The exercise proved to be expensive and time-consuming for the Melbourne-based business, with the founders estimating they spent between $5000 and $10,000 on legal costs, IT and new advertising material.


Scoopon, which could not be reached for comment, was founded by Melbourne brothers Hezi and Gabby Leibovich, who also own daily deals site Catch of the Day.


Scoopon is embroiled in a legal battle with bitter rival Groupon, which filed a lawsuit against Scoopon last year, accusing the company of registering the URL and trademark.


The Chicago-based company wants both back, along with the domain.


Scoopon has filed a cross-claim to have its competitor forbidden from operating in Australia using the Groupon name because it is too similar. The case is before the courts.


The Bellabuy co-founder says while it was difficult to comment on the battle between Scoopon and Groupon her own situation could have been a lot worse.

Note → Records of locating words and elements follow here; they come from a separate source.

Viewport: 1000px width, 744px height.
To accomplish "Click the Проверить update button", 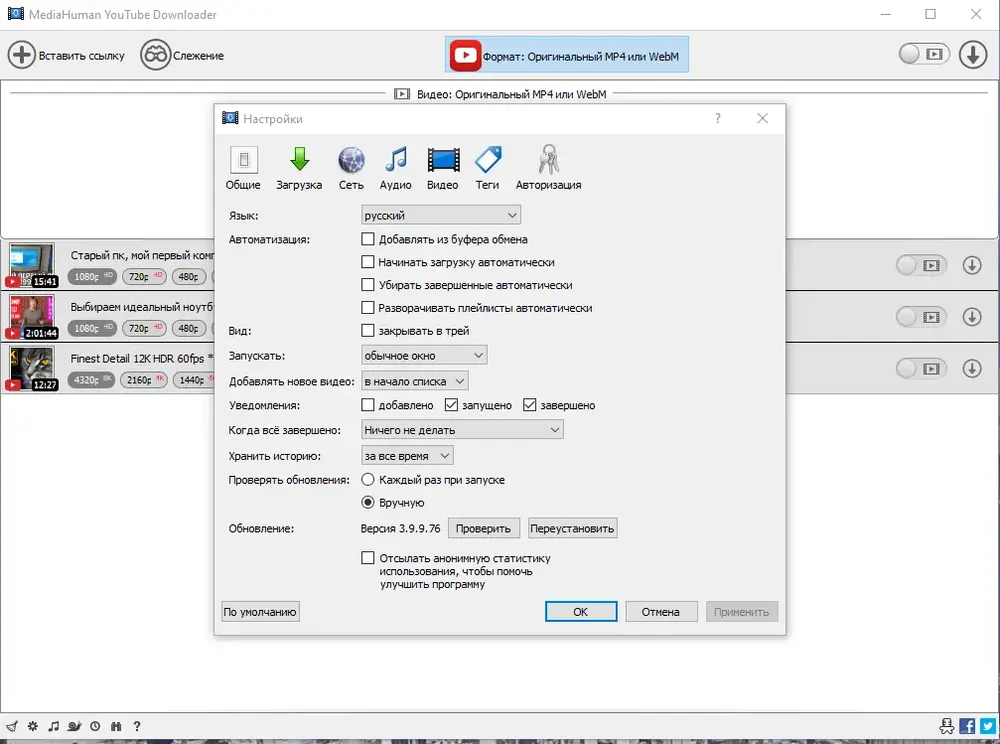I will [483, 529].
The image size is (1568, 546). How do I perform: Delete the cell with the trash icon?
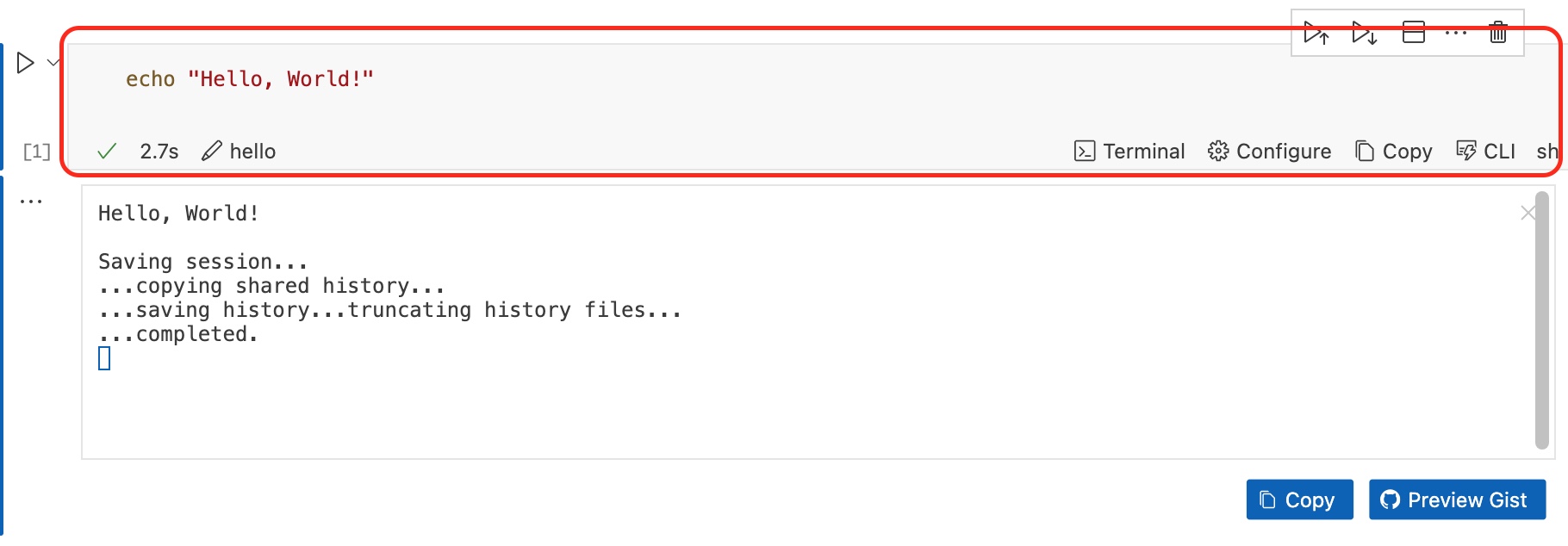pos(1497,33)
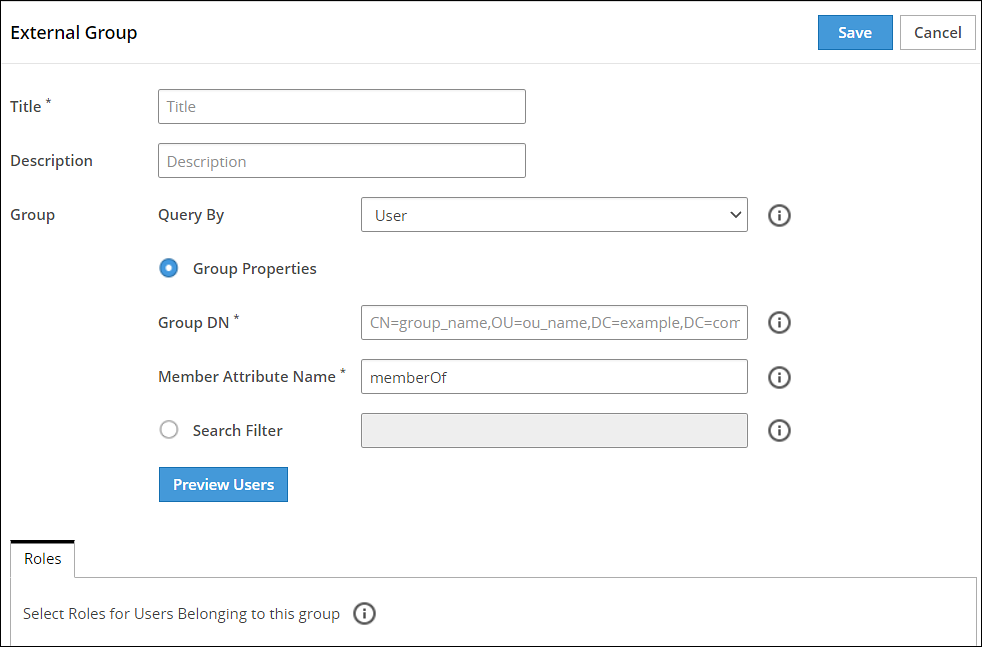Switch to the Roles tab
Viewport: 982px width, 647px height.
coord(41,558)
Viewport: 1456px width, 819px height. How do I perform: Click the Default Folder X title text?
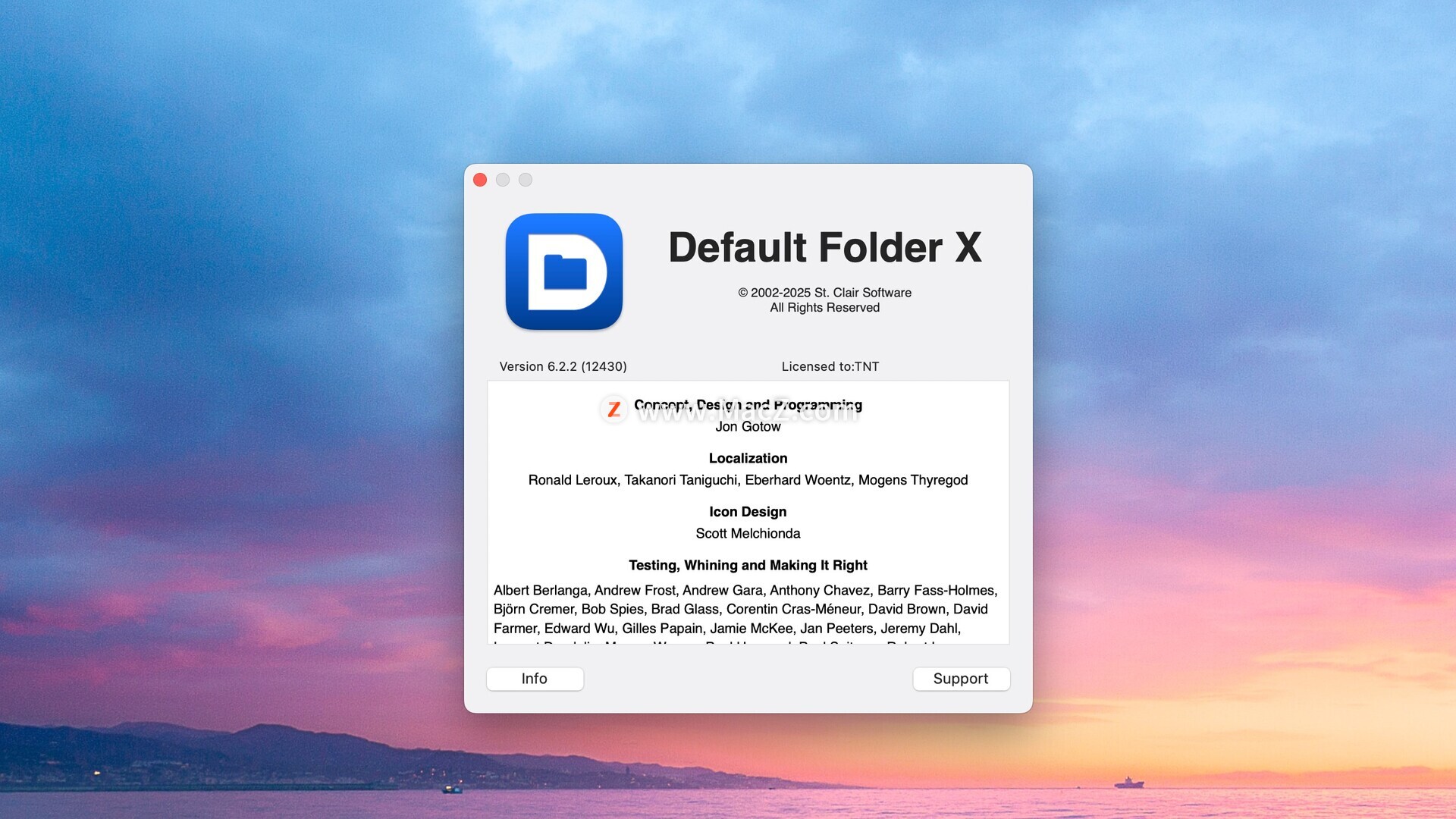click(x=824, y=248)
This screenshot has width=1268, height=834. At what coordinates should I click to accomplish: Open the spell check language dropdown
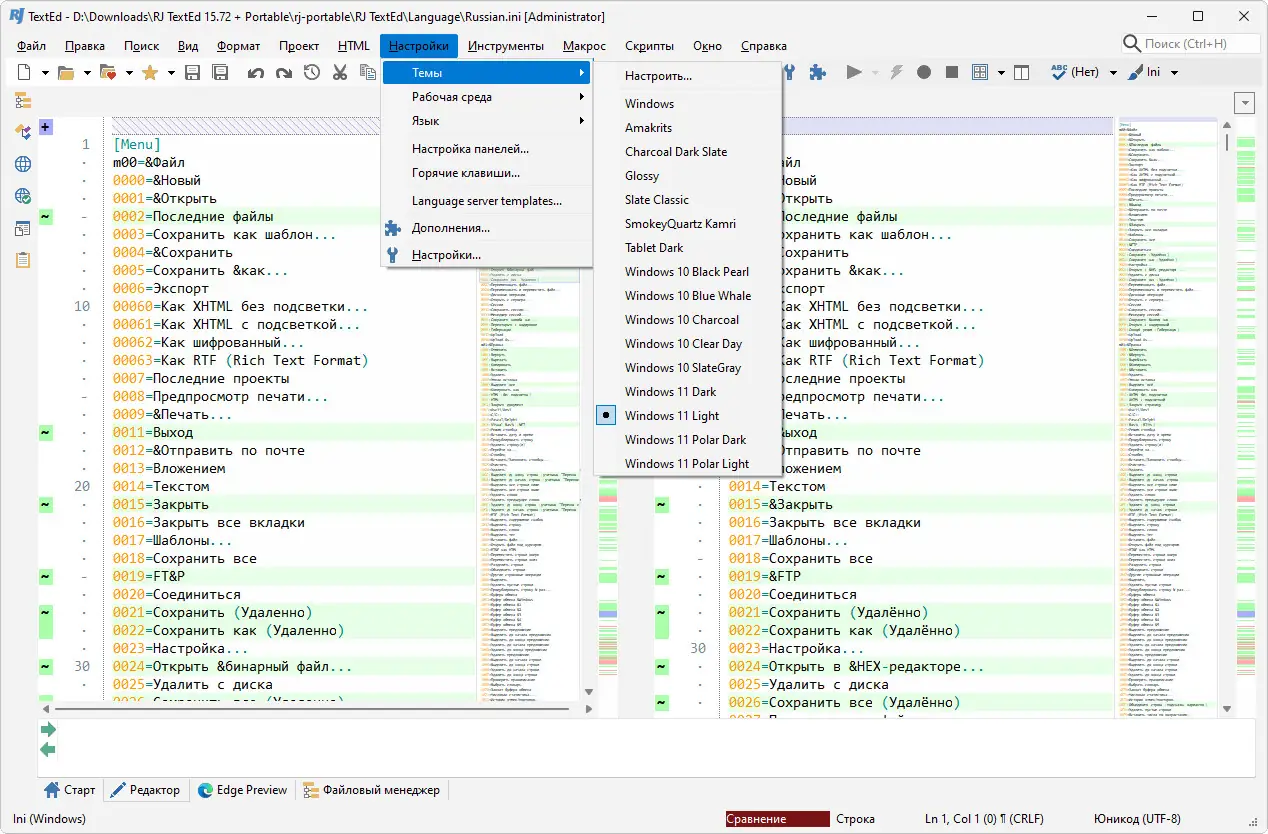1113,72
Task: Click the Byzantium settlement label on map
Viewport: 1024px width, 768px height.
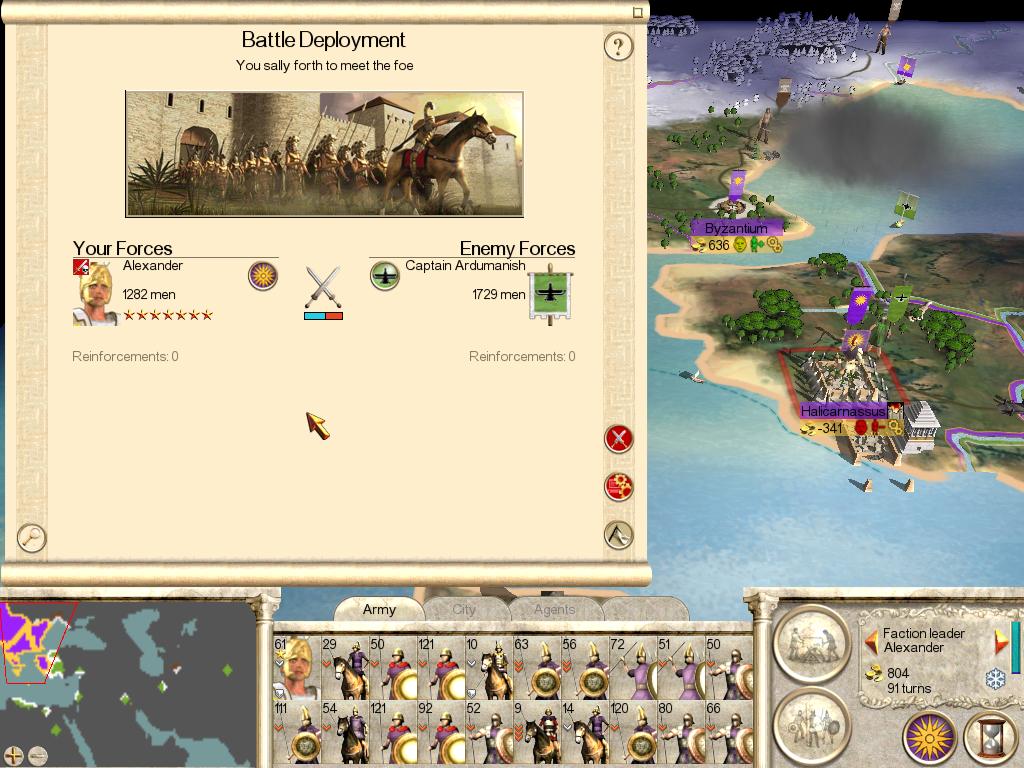Action: pos(736,228)
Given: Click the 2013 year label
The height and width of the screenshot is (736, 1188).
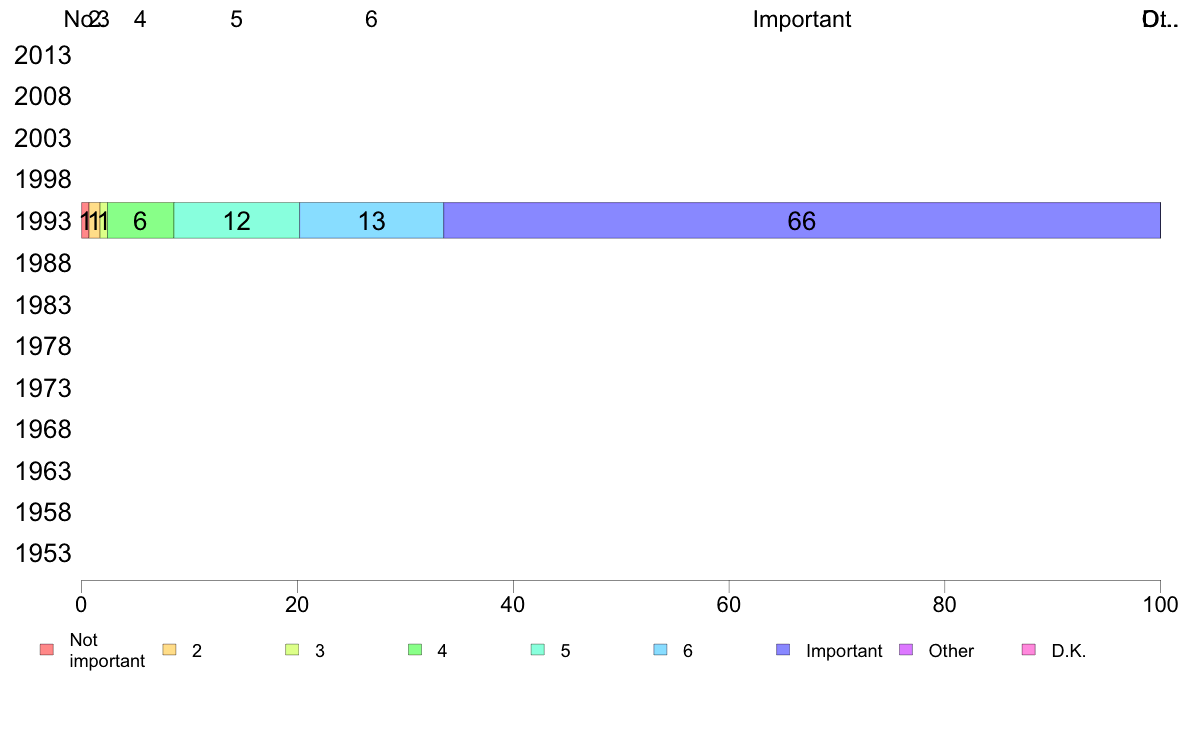Looking at the screenshot, I should coord(43,55).
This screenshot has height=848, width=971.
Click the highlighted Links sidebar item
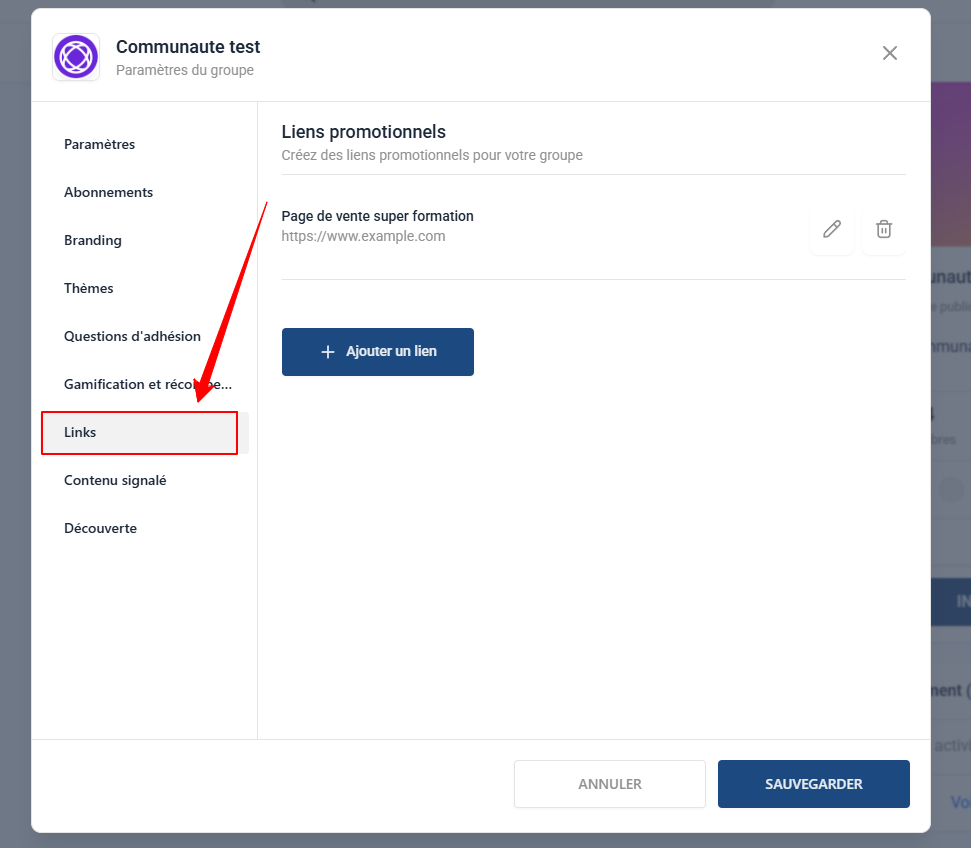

“We were lucky in a way that it happened so early. If it was six months down the track it would’ve been much worse but it’s still devastating to go through that,” she says.


She estimates she spent between 40 and 50 hours over a two to three-week period to organize the rebranding of the business.


“I worked a lot of nights and weekends … we had to redo all our graphics for advertising, which meant contacting all the people we advertised with,” she says.


“Luckily our clients have been quite supportive – we have a good relationship with most of the people we advertise with.”


The case follows a similar scenario between retail giant Woolworths and independent retailer Organic Marketing Australia over the phrase “honest to goodness”.


Late in March, Organic Marketing Australia – which trades as Honest to Goodness – alleged Woolworths’ latest marketing campaign infringed its intellectual property.


The campaign featured celebrity chef Margaret Fulton, who was quoted as saying Woolworths produce was “honest to goodness”.


The two companies eventually reached a settlement “on mutually acceptable, confidential terms” but Organic Marketing Australia co-founder Matt Ward said it came at a huge cost.


“If this can happen to us then it can happen to other well-meaning good businesses trying to do the right thing,” Ward told StartupSmart.


“As an operator of a small business you simply can’t afford to be distracted with a lengthy dispute and lose focus on everyday business.”